Almond butter pancakes

Healthy and fluffy pancakes filled with tons of almond butter goodness. The cherry compote adds just the right amount of sweetness with no added sugar (yesssss). A breakfast (or brunch, or lunch, or breakfast for dinner) you can feel super good about. A recipe from the Top 10 Foods for Runners series! Check out the nut (almond) butter post here!

Almond butter pancakes

Prep Time 10 minutes
Cook Time 30 minutes
Total Time 40 minutes
Servings 6 pancakes (give or take)

Ingredients

For the cherry compote

  • 2 cups fresh/frozen cherries (pits removed)
  • 1.5 tbsp lemon juice

For the pancakes

  • 1 cup whole wheat flour
  • 1/2 tsp baking soda
  • 1/2 tsp salt
  • 2 tbsp honey
  • 1 egg
  • 1/3 cup almond butter
  • 1 1/4 cup milk (I used almond milk)
  • 1 tbsp coconut oil, plus more for cooking

Instructions

For the cherry compote

  1. In a medium saucepan, combine cherries and lemon juice over medium heat. As the juices start to run, use a spatula or spoon to mash up cherries. Continue to cook, stirring often, until reduced by half, about 20 minutes. 

For the pancakes

  1. Mix together flour, baking soda, and salt in a small bowl. 

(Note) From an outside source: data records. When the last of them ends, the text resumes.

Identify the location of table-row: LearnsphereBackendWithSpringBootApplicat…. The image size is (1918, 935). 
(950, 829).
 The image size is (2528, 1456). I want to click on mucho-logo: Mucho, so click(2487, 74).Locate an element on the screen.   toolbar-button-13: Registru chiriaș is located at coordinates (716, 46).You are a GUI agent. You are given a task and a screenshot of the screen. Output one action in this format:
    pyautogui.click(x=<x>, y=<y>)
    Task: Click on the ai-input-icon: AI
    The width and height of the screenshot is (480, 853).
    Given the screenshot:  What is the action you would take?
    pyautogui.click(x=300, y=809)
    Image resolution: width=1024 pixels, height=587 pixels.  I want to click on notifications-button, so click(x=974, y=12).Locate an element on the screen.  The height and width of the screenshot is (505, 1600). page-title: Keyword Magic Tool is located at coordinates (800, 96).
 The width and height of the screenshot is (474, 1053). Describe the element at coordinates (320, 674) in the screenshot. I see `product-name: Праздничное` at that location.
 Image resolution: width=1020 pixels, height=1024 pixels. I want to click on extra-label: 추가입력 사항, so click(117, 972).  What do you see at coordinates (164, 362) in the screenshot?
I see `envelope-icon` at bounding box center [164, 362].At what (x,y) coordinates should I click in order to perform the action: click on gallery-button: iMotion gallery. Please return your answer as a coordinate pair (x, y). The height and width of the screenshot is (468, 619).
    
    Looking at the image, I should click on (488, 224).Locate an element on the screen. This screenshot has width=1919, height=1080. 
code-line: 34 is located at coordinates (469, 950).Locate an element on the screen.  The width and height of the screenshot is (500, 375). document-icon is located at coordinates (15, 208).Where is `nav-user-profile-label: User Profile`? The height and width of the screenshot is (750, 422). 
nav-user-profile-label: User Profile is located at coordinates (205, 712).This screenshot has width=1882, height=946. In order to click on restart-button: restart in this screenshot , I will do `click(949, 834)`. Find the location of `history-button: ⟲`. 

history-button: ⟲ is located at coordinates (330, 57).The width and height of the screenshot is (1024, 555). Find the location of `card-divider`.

  2. In a medium bowl, beat together egg, honey, almond butter, milk, and 1 tablespoon oil. Add in dry ingredients and whisk until combined. 

  3. Heat coconut oil in a large skillet over a low heat. Use a 1/3 measuring cup to scoop pancake batter onto skillet. Cook on one side until the edges look done and the batter starts to bubble. Flip and cook a few additional minutes. Repeat until all pancake batter is gone. 

  4. Top with cherry compote and eat while warm.